Write out an exact copy of the line containing "Given: Click the ビタミンA (β-カロテン当量) row label" and all lines that follow it in the data below, leaving out pictures.

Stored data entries
+++
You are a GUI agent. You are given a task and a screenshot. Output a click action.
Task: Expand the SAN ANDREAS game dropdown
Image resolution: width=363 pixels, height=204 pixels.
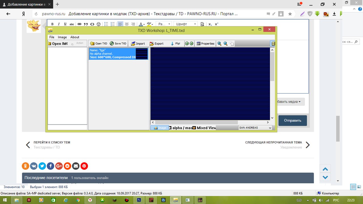255,128
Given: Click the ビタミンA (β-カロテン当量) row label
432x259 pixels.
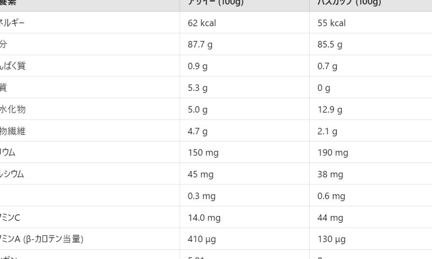Looking at the screenshot, I should tap(42, 239).
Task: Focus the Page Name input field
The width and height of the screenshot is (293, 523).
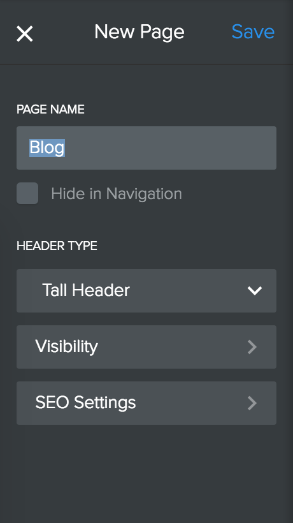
+++
Solution for this problem
Given: Click the ビタミンA (β-カロテン当量) row label
432x259 pixels.
Looking at the screenshot, I should tap(42, 239).
Task: Focus the Page Name input field
The width and height of the screenshot is (293, 523).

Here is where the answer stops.